The guide begins with some common sense advice, but soon drifts into serial killer territory by suggesting that you never stay in one location too often, and also that you wear a mask. Ostensibly, it’s for privacy, saving you both the embarrassment of being recognised and the attention of police officers. Hey WikiHow, you know what might draw the attention of police officers? The guy who wears a goddamn mask while sitting in his car all day.
Then, just after you’re told that Gatorade bottles are the best kind for peeing in, the guide says you should stay positive. Then it warns you that you’ll be a target for criminals, and you risk being labeled a vagrant and having your car impounded. Well crap, where will you get the money for a replacement pee bottle?
5. How to Beg for Money
Best Advice: “Tell a good story. In most cases, you can convince people with a good yarn. If you simply demand money, most people are put off.”

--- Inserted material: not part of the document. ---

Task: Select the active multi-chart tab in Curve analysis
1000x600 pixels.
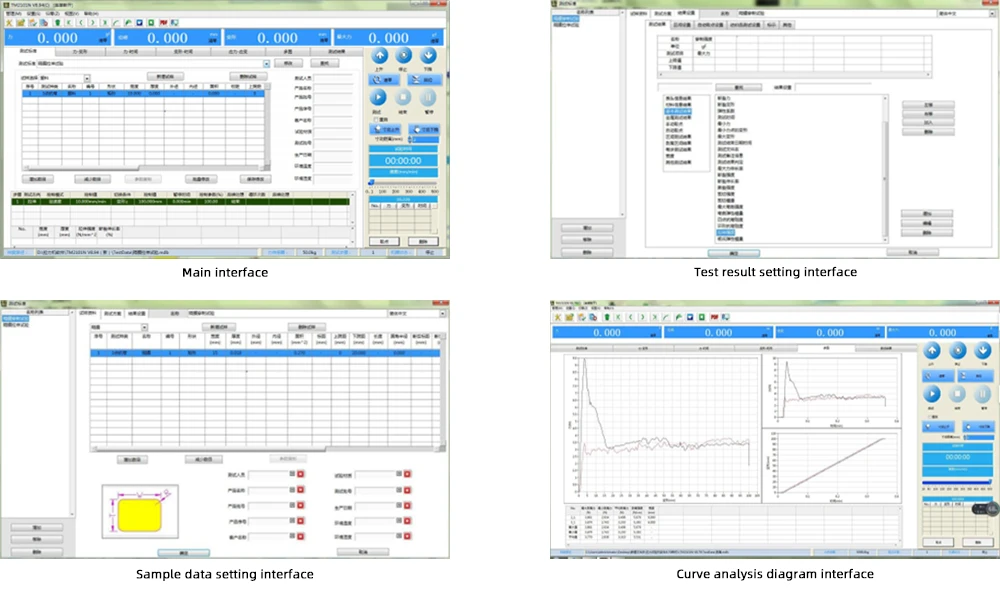Action: click(x=826, y=349)
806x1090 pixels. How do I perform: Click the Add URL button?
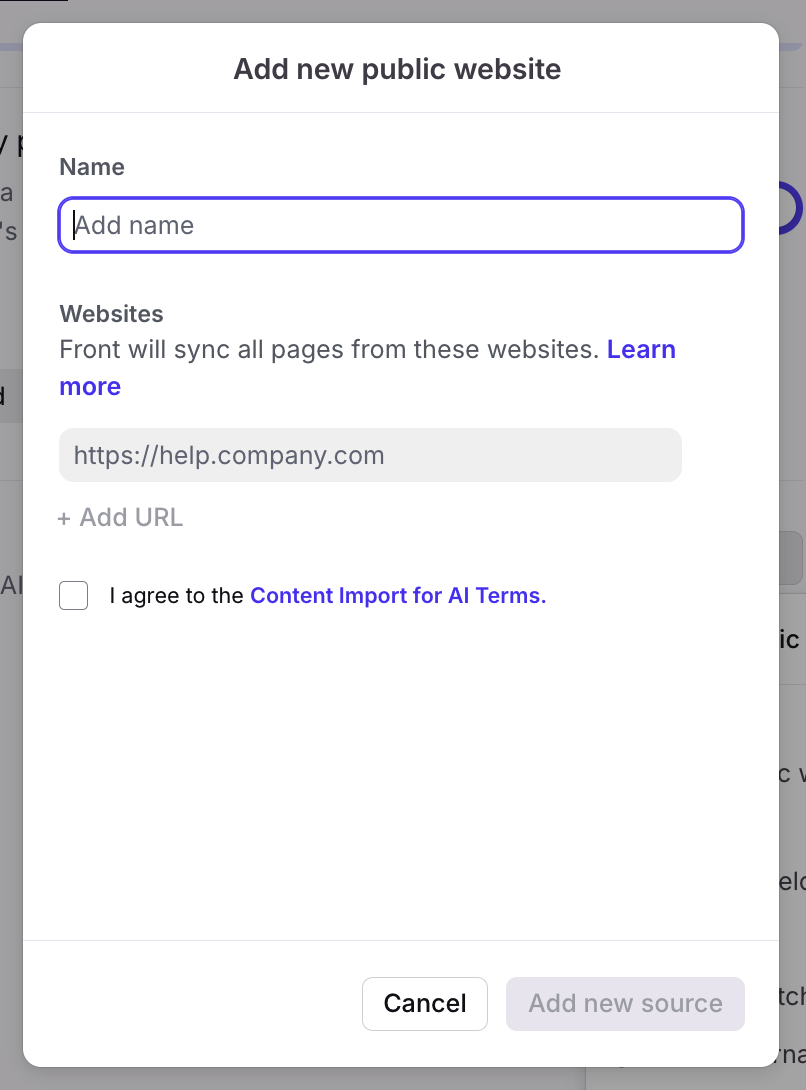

E-How’s guide to begging is sad on several levels—the fact that anyone would turn to it for advice is pathetic enough, but if you can’t figure out the basics of begging you’re going to eat the first quarter you’re tossed and choke to death.
Step one, “be shameless,” should be obvious to anyone who’s looking up panhandling tips on the Internet. The rest of the guide is just advice on how to emotionally manipulate people—making yourself look down on your luck and coming up with a good story for why you need money will help you rake in the nickels.
E-How has three begging guides, including an oddly specific one for begging in Austin, Texas. And there’s apparently a schism in the panhandling world, as they offer a few contradictory tips. Yeah, that’s just what people who have resorted to begging need—confusion over which Internet guide to follow.
6. How to be Happy When Sad
Best Advice: “To be happy, you have to make happiness a priority in your life.”
You may be living in your car and begging in the streets, but you haven’t officially hit rock bottom until you turn to eHow for tips on how to be happy. There’s nothing quite as depressing as the image of a lonely man sitting at a computer and typing “How do I be happy?” into Google. Except maybe the thought of his disappointed face after he reads the results.
Advice like “talk to someone” may seem helpful, but do you think the people consulting the Internet for happiness tips have anyone to talk to? They might as well say, “be less of a loser, loser.” And the “be content” step is even worse. That’s eHow’s sage advice—if you’re sad, try to be happy about it. Their advice for how to deal with a broken leg is probably “walk it off, crybaby.”
In what is either a massive oversight or a subtly cruel jest, the how-to has a difficulty rating of “easy.” Yeah, that’s just want depressed people want to hear, eHow—how it’s so easy to get over being sad that they must really suck if they can’t manage it. Next stop: How to Tie a Noose.